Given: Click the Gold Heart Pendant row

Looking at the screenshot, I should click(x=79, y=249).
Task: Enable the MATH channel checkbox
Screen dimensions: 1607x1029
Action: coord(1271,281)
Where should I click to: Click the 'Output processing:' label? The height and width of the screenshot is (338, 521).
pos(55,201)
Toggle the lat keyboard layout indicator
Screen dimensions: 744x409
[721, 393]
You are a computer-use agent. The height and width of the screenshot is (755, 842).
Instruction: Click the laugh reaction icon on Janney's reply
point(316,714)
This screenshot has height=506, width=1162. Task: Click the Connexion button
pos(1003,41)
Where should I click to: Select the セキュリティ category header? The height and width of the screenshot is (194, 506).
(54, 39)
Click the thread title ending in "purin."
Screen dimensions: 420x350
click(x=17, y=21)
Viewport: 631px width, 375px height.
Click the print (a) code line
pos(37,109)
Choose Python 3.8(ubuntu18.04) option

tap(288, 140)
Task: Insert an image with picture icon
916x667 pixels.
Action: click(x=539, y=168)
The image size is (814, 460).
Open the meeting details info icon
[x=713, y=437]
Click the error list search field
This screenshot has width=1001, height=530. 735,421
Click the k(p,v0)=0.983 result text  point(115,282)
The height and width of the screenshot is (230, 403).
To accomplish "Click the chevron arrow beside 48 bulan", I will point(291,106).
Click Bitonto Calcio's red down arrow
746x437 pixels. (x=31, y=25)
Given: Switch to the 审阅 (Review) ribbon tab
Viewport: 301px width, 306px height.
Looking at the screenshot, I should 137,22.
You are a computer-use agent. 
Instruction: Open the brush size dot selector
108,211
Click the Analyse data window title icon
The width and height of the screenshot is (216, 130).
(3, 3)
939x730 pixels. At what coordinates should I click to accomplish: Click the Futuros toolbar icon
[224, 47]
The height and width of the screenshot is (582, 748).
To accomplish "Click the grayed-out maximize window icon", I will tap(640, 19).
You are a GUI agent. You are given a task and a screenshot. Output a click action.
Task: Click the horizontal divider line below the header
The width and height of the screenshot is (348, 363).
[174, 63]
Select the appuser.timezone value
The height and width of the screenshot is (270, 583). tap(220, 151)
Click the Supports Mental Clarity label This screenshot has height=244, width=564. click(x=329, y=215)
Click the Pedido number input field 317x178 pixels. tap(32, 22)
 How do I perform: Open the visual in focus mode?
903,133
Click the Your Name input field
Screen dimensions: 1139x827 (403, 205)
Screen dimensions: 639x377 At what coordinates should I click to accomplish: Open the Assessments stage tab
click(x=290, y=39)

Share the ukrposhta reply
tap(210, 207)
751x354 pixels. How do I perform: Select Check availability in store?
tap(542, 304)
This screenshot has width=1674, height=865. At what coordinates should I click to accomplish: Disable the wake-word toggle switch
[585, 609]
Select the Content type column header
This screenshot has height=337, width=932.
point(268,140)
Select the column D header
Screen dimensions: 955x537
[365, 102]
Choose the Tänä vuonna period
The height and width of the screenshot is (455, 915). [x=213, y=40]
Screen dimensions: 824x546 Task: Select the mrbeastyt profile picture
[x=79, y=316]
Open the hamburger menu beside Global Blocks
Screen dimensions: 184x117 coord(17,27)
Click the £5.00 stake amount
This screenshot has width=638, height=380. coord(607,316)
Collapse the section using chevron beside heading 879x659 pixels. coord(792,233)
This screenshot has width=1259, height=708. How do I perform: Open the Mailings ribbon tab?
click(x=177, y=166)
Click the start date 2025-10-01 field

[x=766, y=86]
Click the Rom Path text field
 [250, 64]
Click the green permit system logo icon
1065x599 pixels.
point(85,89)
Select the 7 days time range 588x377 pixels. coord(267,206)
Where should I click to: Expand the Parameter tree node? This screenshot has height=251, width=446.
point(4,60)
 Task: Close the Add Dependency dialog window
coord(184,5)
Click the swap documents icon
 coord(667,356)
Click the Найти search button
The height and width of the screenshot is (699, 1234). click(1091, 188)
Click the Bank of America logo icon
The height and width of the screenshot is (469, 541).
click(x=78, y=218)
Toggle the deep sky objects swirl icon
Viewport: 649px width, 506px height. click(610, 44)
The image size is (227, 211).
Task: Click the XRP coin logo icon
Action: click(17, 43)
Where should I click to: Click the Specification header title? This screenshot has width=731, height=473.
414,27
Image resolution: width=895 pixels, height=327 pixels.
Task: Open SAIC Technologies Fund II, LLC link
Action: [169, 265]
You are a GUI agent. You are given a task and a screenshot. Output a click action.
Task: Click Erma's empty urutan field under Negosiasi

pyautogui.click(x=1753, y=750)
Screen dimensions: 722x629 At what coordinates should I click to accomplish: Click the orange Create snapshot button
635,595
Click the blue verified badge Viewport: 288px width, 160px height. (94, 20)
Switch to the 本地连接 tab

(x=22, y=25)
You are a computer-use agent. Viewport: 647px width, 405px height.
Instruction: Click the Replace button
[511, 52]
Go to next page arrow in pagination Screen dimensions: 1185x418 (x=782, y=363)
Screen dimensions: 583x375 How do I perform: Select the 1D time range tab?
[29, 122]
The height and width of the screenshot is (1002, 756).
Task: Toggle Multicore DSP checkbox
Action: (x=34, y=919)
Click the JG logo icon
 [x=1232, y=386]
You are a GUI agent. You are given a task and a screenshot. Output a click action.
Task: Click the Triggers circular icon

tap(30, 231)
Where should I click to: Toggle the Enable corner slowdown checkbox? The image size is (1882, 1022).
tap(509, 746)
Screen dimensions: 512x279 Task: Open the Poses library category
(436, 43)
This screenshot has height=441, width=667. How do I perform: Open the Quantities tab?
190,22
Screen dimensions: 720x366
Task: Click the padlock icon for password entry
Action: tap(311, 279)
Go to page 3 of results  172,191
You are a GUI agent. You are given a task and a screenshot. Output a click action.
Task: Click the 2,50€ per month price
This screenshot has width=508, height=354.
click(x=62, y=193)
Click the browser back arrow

________________________

Go through the records and report each line that contains "page".

**ANSWER TO THIS EXERCISE**
Go to next page arrow in pagination Screen dimensions: 1185x418 (x=782, y=363)
Go to page 3 of results  172,191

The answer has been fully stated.